*** Material for this task ***

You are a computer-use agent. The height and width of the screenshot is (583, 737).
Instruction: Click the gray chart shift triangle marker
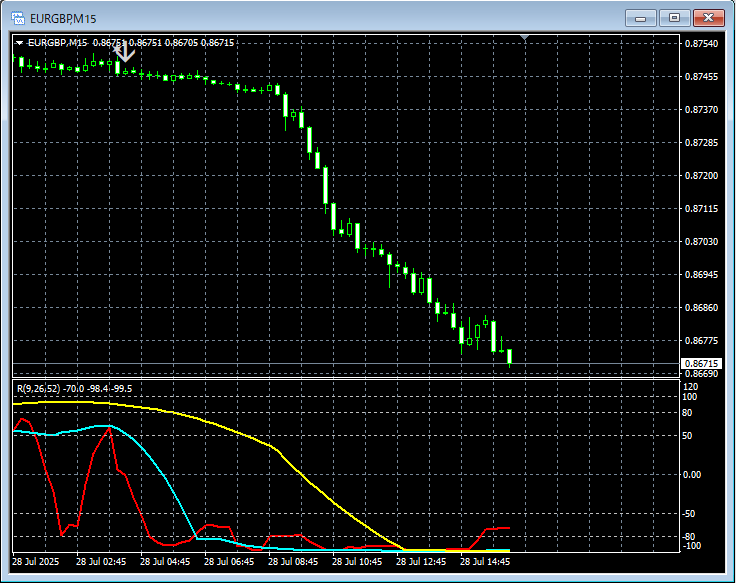pos(526,39)
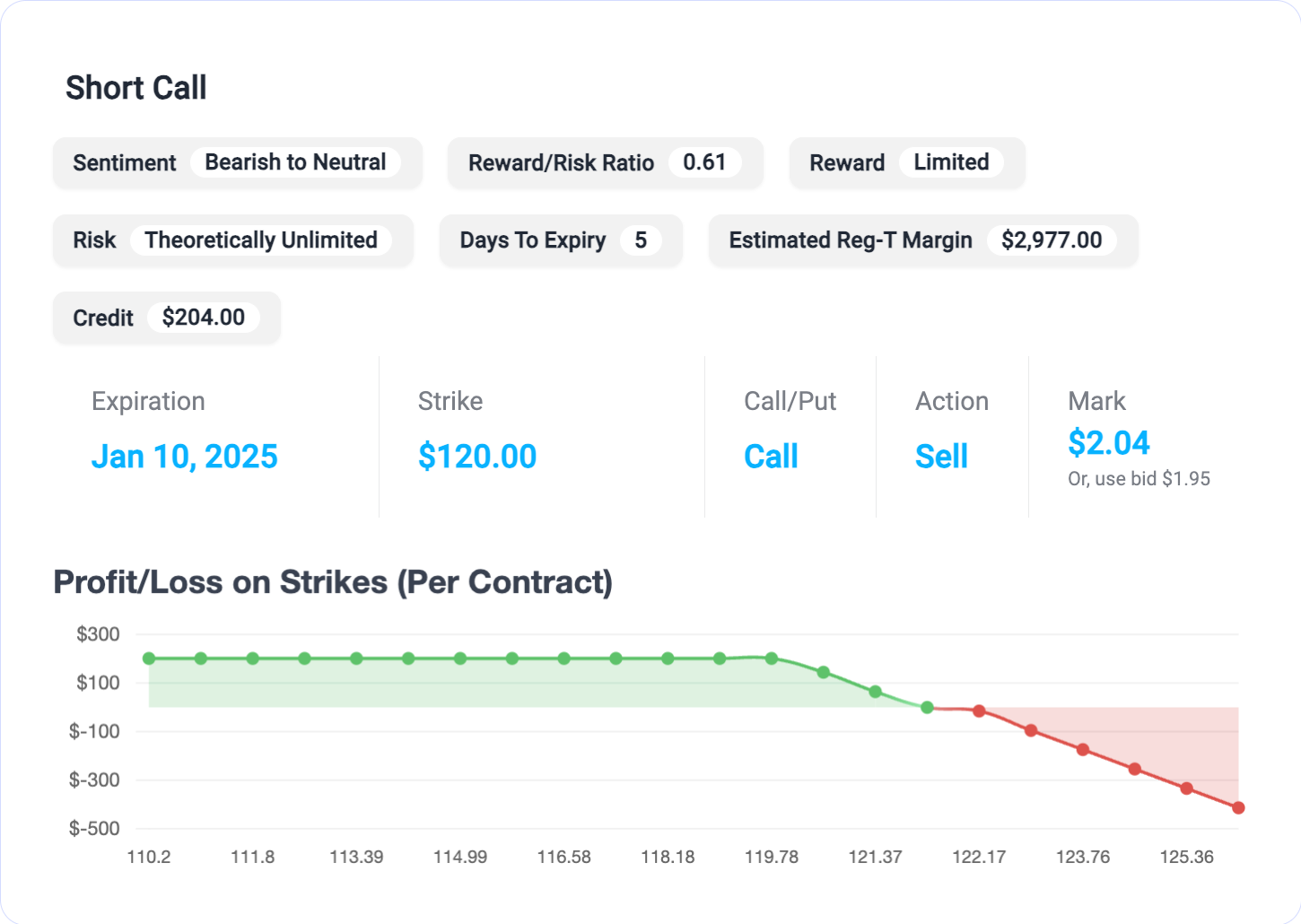This screenshot has width=1301, height=924.
Task: Click the Days To Expiry value 5
Action: click(642, 240)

*** End of Material for this task ***

* [Exercise]
In your copy of the records, include no pictures; repeat everything else exactly.

* [Solution for this task]
You are a computer-use agent. The height and width of the screenshot is (583, 737).
Instruction: Click the gray chart shift triangle marker
pos(526,39)
This screenshot has width=1301, height=924.
Task: Click the Days To Expiry value 5
Action: click(642, 240)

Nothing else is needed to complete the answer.